* [PASSAGE FOR REVIEW]
•••

Low recall / narrow coverage: In a large share of the 399 examples the model produced an empty list or only one minor tip while more serious defects were present, causing it to be rated inferior to most baselines.
Frequent incorrect or no-op fixes: It sometimes supplies identical “before/after” code, flags non-issues, or suggests changes that would break compilation or logic, reducing reviewer trust.
Shaky guideline consistency: Although generally compliant, it still occasionally violates rules (touches unchanged lines, offers stylistic advice, adds imports) and duplicates suggestions, indicating unstable internal checks.

Grok-4¶

Final score: 32.8

Strengths:

Focused and concise fixes: When the model does detect a problem it usually proposes a minimal, well-scoped patch that compiles and directly addresses the defect without unnecessary noise.
Good critical-bug instinct: It often prioritises show-stoppers (compile failures, crashes, security issues) over cosmetic matters and occasionally spots subtle issues that all other reviewers miss.
Clear explanations & snippets: Explanations are short, readable and paired with ready-to-paste code, making the advice easy to apply.

Weaknesses:

High miss rate: In a large fraction of examples the model returned an empty list or covered only one minor issue while overlooking more serious newly-introduced bugs.
Inconsistent accuracy: A noticeable subset of answers contain wrong or even harmful fixes (e.g., removing valid flags, creating compile errors, re-introducing bugs).
Limited breadth: Even when it finds a real defect it rarely reports additional related problems that peers catch, leading to partial reviews.

•••

Stored records:
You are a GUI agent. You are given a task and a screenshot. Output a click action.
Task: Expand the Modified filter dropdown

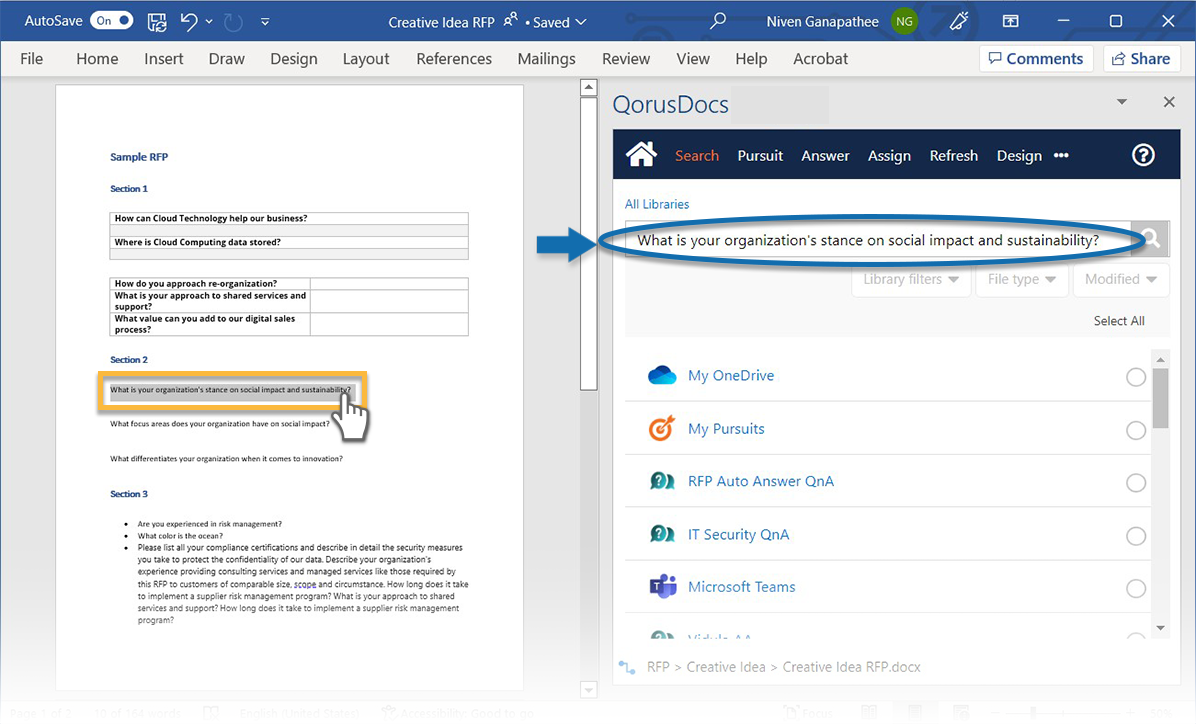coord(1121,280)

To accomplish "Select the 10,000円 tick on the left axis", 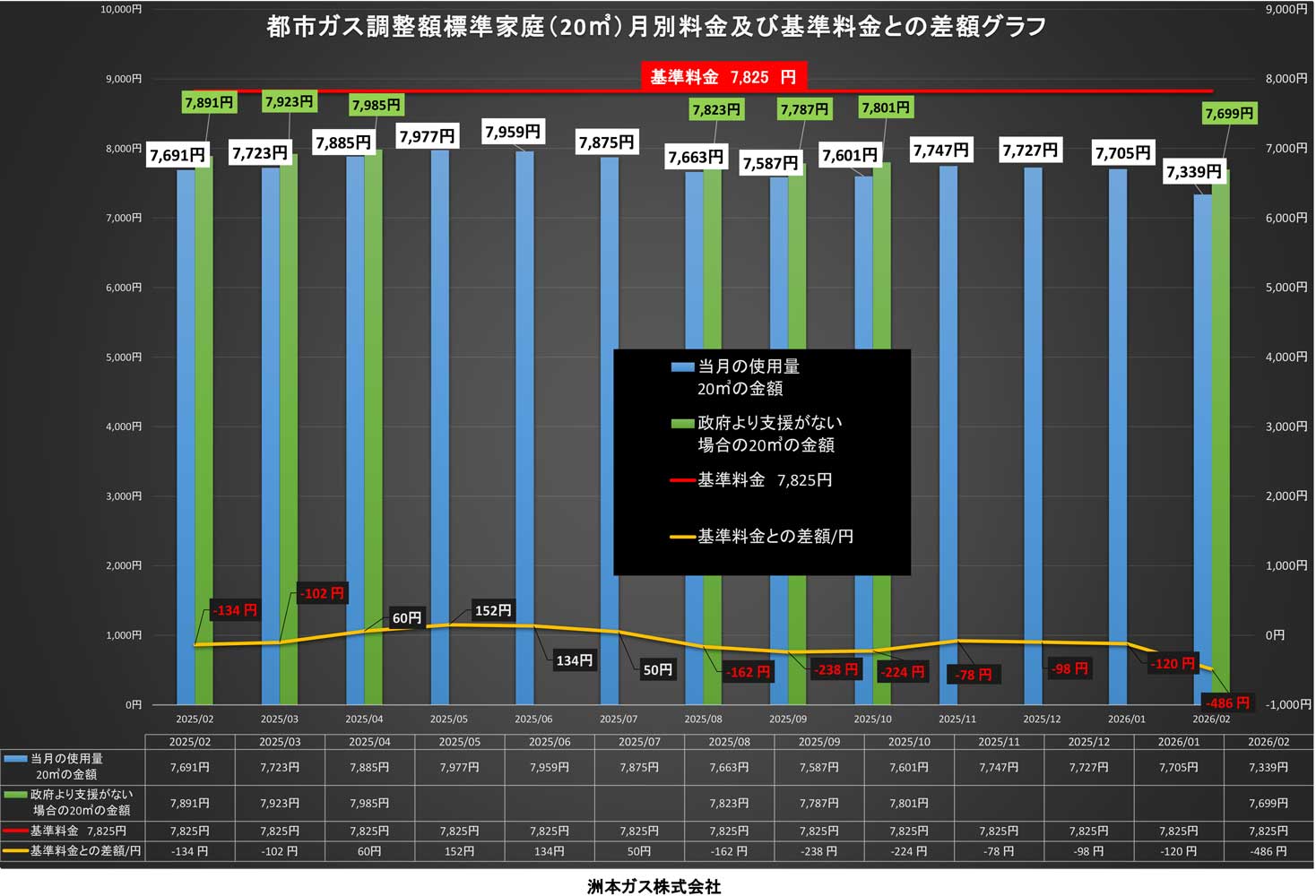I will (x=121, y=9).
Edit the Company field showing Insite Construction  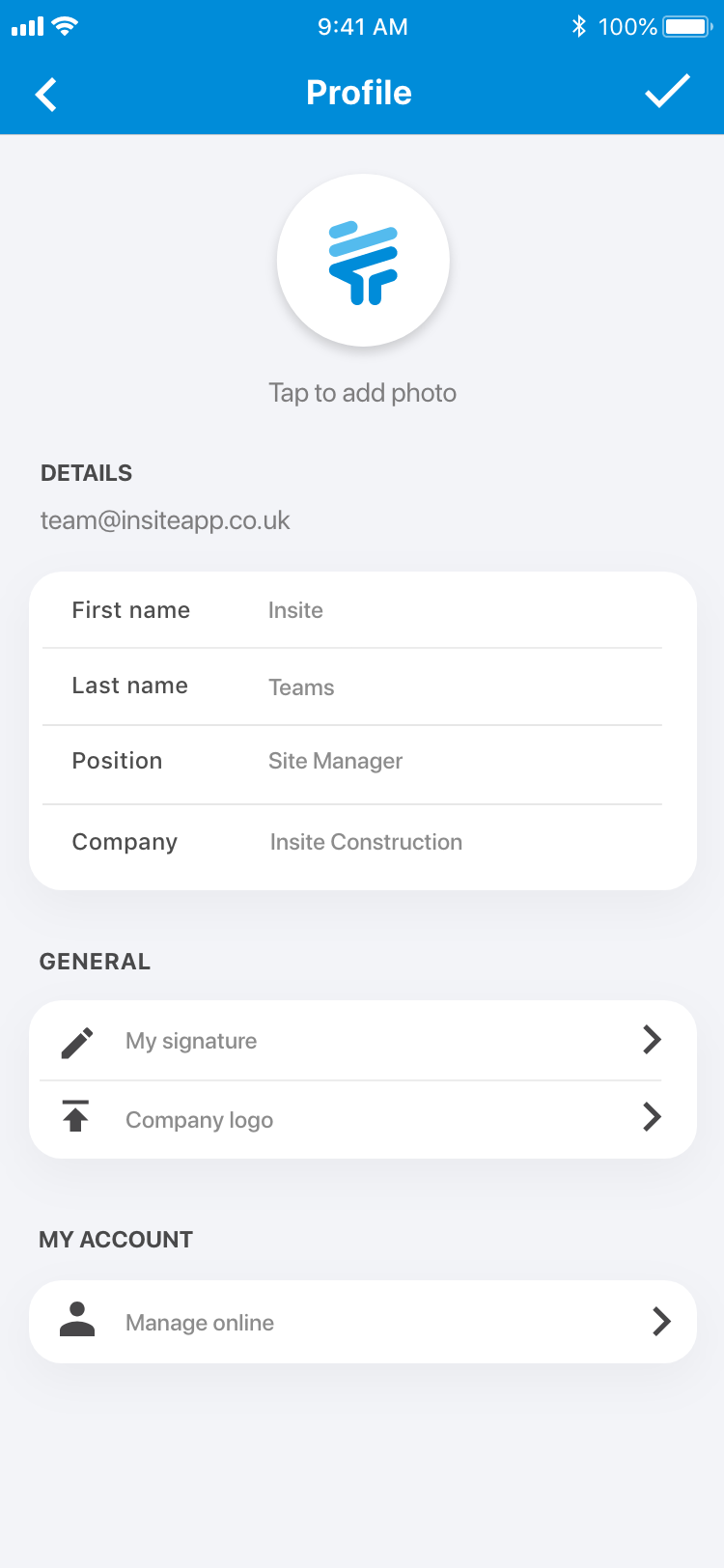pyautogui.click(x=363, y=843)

•••

Decide whether each statement agrees with the code-review evaluation text, answering yes or no and quoting the words of that text that settle it. (a) Grok-4 received a final score of 32.8. (b) Grok-4's explanations tend to be long and detailed. (c) When Grok-4 finds a real defect, it usually reports additional related problems as well.

(a) Yes: "Final score: 32.8"
(b) No: "Explanations are short, readable and paired with ready-to-paste code"
(c) No: "Even when it finds a real defect it rarely reports additional related problems that peers catch"